Stored items:
= = = = = = =

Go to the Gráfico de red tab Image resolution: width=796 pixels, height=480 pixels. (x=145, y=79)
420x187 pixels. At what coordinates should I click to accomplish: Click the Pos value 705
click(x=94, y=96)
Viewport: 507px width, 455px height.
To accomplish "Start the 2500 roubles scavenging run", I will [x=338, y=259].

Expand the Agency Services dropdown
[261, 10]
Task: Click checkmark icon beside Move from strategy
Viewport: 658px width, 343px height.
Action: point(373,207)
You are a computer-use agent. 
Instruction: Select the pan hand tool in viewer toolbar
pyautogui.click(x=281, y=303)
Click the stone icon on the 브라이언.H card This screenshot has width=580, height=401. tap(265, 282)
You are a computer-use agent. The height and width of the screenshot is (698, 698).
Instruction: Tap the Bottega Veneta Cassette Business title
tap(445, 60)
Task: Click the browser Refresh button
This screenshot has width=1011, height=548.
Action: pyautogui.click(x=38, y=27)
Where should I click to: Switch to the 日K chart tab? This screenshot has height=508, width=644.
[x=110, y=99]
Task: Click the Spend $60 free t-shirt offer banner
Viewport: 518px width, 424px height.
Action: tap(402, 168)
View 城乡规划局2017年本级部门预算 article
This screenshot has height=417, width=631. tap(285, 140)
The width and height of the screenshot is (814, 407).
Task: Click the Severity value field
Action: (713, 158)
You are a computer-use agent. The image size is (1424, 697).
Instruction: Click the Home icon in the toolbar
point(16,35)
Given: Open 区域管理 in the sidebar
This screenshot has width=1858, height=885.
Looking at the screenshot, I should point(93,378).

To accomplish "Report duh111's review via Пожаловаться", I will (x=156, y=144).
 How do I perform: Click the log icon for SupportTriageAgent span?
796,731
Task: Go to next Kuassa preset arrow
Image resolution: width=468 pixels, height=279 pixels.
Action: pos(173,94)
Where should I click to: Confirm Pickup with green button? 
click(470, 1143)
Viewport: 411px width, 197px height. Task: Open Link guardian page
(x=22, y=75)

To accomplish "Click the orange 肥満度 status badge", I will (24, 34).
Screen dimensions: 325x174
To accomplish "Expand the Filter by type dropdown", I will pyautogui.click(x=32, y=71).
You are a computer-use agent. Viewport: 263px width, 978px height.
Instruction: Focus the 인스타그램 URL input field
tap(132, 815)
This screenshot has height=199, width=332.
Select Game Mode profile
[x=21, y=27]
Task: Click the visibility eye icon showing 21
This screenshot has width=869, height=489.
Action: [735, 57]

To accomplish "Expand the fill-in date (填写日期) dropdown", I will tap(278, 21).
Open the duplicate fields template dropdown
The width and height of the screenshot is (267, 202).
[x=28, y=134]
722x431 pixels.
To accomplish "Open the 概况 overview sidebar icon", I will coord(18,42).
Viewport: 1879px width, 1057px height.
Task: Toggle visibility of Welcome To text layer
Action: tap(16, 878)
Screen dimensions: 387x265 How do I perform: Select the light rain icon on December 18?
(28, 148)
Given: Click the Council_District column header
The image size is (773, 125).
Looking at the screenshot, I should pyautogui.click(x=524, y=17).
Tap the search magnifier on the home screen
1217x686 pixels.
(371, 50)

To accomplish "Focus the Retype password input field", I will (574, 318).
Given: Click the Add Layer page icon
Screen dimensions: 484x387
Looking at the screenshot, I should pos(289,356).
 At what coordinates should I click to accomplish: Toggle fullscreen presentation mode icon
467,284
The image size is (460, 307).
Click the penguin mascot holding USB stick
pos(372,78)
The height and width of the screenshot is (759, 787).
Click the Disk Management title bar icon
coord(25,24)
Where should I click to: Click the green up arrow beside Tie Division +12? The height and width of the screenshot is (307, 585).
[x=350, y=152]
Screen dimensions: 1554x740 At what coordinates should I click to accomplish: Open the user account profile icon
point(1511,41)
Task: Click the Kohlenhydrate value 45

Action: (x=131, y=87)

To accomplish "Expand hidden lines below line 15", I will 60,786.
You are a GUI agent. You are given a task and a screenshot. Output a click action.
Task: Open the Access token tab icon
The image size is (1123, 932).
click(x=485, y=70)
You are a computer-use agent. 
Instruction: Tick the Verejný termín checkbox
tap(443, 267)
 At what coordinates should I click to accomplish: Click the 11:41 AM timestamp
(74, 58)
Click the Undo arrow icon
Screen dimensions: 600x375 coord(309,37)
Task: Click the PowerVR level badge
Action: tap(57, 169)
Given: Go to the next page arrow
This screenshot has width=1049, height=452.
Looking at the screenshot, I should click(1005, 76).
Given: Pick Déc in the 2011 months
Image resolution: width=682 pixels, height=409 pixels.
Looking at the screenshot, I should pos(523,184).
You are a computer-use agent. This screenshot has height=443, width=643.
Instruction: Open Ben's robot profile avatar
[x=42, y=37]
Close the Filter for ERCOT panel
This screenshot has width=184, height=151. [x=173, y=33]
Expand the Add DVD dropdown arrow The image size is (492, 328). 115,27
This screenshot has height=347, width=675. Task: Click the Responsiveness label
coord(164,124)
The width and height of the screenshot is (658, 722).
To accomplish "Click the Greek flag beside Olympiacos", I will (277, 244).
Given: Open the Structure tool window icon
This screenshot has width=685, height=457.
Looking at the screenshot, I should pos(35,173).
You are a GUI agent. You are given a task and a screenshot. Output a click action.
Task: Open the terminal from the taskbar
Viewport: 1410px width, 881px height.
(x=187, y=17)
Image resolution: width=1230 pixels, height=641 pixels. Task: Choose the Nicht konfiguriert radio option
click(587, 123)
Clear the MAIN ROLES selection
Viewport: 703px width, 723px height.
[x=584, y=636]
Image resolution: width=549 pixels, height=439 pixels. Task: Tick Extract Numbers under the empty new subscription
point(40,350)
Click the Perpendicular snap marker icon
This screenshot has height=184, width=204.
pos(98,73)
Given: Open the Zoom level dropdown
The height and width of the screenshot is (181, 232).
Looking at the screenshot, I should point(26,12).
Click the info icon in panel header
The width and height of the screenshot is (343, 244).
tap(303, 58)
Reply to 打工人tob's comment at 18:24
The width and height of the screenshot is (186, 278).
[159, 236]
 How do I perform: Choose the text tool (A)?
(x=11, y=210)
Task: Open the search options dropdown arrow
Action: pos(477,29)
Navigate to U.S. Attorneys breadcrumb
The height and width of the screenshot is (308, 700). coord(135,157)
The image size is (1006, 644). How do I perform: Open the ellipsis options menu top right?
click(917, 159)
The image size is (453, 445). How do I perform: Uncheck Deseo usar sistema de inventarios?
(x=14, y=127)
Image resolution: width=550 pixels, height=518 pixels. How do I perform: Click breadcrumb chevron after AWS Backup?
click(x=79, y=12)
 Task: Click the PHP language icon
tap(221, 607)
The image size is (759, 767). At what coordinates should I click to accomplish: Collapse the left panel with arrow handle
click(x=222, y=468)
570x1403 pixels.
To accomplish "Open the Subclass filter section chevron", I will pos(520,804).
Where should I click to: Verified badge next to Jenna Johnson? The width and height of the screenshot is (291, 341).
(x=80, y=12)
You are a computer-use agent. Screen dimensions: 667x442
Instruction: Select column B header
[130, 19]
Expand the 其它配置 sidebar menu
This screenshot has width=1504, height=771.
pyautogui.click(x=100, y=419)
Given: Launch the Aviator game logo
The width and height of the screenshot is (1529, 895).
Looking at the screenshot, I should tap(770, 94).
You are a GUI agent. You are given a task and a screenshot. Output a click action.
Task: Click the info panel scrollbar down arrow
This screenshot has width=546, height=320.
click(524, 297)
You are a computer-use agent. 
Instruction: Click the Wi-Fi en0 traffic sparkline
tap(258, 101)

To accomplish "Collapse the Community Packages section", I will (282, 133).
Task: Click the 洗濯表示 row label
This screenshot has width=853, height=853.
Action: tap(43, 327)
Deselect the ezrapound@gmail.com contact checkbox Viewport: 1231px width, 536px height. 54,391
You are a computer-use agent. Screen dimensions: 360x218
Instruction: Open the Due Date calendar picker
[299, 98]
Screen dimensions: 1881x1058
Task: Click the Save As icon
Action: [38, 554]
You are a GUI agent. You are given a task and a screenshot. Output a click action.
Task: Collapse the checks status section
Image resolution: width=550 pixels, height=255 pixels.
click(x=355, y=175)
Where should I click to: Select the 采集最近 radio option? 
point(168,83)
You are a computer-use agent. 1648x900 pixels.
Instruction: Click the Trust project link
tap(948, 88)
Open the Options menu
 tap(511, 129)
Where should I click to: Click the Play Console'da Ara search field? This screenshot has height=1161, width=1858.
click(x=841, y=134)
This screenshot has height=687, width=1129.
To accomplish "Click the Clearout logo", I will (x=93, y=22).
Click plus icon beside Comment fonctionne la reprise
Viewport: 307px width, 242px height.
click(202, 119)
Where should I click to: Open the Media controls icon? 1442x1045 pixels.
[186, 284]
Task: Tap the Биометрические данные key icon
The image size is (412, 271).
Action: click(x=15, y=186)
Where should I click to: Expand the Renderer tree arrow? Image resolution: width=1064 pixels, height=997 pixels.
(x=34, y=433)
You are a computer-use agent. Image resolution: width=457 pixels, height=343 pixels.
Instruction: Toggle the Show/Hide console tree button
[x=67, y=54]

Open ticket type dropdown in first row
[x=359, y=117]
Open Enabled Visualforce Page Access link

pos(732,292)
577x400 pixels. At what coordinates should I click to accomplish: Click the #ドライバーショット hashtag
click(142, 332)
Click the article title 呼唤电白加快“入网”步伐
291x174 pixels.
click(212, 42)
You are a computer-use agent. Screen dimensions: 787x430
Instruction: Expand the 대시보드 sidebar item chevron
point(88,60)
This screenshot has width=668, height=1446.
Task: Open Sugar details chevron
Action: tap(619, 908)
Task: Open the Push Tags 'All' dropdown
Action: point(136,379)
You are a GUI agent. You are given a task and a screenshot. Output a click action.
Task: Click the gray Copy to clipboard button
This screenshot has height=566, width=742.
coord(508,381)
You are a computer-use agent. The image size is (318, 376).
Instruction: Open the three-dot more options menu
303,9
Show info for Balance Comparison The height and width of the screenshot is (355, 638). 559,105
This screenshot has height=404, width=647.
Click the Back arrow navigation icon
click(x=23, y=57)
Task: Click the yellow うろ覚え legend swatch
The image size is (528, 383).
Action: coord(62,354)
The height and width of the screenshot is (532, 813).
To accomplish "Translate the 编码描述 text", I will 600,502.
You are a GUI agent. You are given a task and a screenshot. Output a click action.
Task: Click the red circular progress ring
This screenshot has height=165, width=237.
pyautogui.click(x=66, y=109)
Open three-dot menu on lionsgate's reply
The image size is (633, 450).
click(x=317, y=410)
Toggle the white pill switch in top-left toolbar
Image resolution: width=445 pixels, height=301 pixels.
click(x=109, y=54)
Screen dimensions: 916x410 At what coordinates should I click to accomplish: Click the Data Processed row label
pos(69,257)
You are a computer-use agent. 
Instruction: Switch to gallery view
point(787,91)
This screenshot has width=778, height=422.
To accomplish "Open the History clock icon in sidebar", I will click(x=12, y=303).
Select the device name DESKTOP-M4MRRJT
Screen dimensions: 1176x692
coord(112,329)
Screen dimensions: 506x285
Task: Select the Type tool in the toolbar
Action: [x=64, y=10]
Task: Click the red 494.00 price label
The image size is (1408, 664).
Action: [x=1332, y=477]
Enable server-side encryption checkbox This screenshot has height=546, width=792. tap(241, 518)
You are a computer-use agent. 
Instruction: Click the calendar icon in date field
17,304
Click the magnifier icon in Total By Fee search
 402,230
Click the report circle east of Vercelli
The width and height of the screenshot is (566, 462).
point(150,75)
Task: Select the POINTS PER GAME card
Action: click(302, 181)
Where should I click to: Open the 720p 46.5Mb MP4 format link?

= = = = = = =

▶ Aim of the exercise
Exactly as written, repeat each line from the beginning of the data above to the line containing "Viewport: 507px width, 455px height.", inclusive.

▶ Answer section
Go to the Gráfico de red tab Image resolution: width=796 pixels, height=480 pixels. (x=145, y=79)
420x187 pixels. At what coordinates should I click to accomplish: Click the Pos value 705
click(x=94, y=96)
Viewport: 507px width, 455px height.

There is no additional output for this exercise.